What you are asked to do - Given the material below, return only the lines starting at the line with "The width and height of the screenshot is (800, 650)." and ending at the line with "The height and width of the screenshot is (776, 1568).", exactly as they appear.

Provided records -
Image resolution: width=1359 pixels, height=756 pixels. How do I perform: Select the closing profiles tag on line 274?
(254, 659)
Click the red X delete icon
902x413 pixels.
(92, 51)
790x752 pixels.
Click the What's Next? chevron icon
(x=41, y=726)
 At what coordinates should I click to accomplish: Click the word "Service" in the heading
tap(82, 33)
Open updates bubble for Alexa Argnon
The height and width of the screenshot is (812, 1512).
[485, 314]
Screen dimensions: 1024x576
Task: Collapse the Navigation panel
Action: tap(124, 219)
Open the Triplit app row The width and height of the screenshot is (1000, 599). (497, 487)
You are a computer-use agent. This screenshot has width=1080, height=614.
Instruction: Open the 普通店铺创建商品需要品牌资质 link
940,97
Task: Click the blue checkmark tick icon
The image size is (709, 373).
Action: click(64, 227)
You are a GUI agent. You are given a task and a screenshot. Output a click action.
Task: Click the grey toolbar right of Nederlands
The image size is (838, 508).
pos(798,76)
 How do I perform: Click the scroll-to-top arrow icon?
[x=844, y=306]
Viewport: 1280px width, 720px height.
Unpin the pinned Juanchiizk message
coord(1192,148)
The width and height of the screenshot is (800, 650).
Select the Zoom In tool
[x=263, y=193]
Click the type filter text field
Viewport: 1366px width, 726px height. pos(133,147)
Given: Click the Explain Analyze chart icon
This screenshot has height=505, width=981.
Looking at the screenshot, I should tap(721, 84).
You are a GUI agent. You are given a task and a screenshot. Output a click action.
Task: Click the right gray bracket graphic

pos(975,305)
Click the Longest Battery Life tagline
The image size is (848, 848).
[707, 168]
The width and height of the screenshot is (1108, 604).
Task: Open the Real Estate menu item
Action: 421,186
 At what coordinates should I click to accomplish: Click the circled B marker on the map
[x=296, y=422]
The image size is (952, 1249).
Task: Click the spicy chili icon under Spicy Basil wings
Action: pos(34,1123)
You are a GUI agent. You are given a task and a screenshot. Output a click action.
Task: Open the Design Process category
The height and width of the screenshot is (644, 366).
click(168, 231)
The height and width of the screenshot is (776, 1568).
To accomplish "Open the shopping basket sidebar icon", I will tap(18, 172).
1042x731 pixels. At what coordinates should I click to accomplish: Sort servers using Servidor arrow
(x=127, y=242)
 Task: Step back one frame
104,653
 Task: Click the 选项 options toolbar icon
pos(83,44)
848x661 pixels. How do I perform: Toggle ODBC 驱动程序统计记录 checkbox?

Answer -
The width and height of the screenshot is (800, 650).
Select the Zoom In tool
[x=263, y=193]
Click the type filter text field
Viewport: 1366px width, 726px height. pos(133,147)
Given: Click the Explain Analyze chart icon
This screenshot has height=505, width=981.
Looking at the screenshot, I should tap(721, 84).
You are a GUI agent. You are given a task and a screenshot. Output a click action.
Task: Click the right gray bracket graphic

pos(975,305)
Click the Longest Battery Life tagline
The image size is (848, 848).
[707, 168]
The width and height of the screenshot is (1108, 604).
Task: Open the Real Estate menu item
Action: 421,186
 At what coordinates should I click to accomplish: Click the circled B marker on the map
[x=296, y=422]
The image size is (952, 1249).
Task: Click the spicy chili icon under Spicy Basil wings
Action: pos(34,1123)
You are a GUI agent. You are given a task and a screenshot. Output a click action.
Task: Open the Design Process category
The height and width of the screenshot is (644, 366).
click(168, 231)
The height and width of the screenshot is (776, 1568).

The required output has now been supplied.